Soybean cyst nematode (SCN) is the most damaging soybean pathogen in the country. Most farmers don’t know they have a problem until it’s too late. It’s estimated to cost farmers more than $1 billion in lost yields.
According to Dr. Greg Tylka, nematologist with the SCN Coalition, the way growers manage SCN has changed.
“It used to be easy to manage—you simply bought a resistant soybean, you grew it, and everything was peachy keen,” he said. “You rotate with corn and everything was just fine. That was true for a couple of decades. There’s a problem brewing all those decades, and that was that almost every resistant variety a farmer could ever grow, had the same set of resistance genes.”
Just like using the same active ingredient in an herbicide for decades, nematode resistance genes are now resistant to the resistance.

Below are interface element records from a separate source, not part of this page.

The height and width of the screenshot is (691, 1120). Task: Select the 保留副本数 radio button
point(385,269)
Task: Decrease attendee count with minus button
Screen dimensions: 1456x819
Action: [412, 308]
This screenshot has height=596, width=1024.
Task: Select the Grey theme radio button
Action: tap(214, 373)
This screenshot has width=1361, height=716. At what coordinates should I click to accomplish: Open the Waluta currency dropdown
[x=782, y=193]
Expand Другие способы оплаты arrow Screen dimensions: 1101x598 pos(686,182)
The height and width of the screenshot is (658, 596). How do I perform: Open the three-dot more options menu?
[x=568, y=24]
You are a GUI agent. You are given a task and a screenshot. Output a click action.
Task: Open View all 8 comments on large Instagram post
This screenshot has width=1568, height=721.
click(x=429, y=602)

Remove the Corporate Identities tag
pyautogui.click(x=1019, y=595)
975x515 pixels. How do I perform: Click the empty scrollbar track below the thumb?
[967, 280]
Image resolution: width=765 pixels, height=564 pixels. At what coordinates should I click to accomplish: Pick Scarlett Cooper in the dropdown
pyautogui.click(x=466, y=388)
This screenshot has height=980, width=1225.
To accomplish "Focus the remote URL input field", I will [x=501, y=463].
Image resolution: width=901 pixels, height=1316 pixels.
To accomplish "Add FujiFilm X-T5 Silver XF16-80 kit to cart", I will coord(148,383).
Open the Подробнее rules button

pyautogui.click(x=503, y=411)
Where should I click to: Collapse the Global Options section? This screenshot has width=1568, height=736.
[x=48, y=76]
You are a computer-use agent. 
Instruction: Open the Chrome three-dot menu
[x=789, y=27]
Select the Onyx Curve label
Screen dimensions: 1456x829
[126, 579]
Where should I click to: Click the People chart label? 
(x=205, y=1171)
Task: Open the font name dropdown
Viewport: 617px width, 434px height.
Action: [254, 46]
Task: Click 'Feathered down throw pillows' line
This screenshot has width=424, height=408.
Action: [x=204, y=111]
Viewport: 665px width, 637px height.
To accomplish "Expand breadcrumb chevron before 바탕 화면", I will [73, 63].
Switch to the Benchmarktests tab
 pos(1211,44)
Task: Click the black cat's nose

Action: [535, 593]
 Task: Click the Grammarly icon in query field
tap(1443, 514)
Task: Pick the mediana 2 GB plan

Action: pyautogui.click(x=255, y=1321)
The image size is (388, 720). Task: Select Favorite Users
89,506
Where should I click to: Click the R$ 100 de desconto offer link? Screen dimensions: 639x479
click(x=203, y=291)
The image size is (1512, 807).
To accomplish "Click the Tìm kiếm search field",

“That problem isn’t widely known either,” said Tylka. “Another one of the SCN Coalition’s main messages is that resistance isn’t working as well, and you need to be aware of what your numbers are and use every possible tool to manage soybean cyst nematode.”
The most common type of resistance is called PI 88788. The other type of resistance is called Peking. In a 2019 field experiment, Tylka found that planting the Peking resistance could save up to $200 an acre.
“We had an experiment with 68 varieties that had PI 88788 resistance—they averaged 50 bushels per acre,” said Tylka. “The two Peking varieties averaged 72 bushels per acre—that’s a 22-bushel yield difference. Pekings always had a bad rap of having low yield potential compared to PI88788. SCN is dragging down the yields of 88788 such that Peking is the better-yielding source of resistance.”
There will soon be a third source of resistance with a new commercial variety from Syngenta and Northrup King in 2021.
“PI 89772 is the source of resistance,” said Tylka. “It’ll be available in a Golden Harvest variety branded soybean and a Northrup King branded soybean. It’s the same genetics in those two variety names.”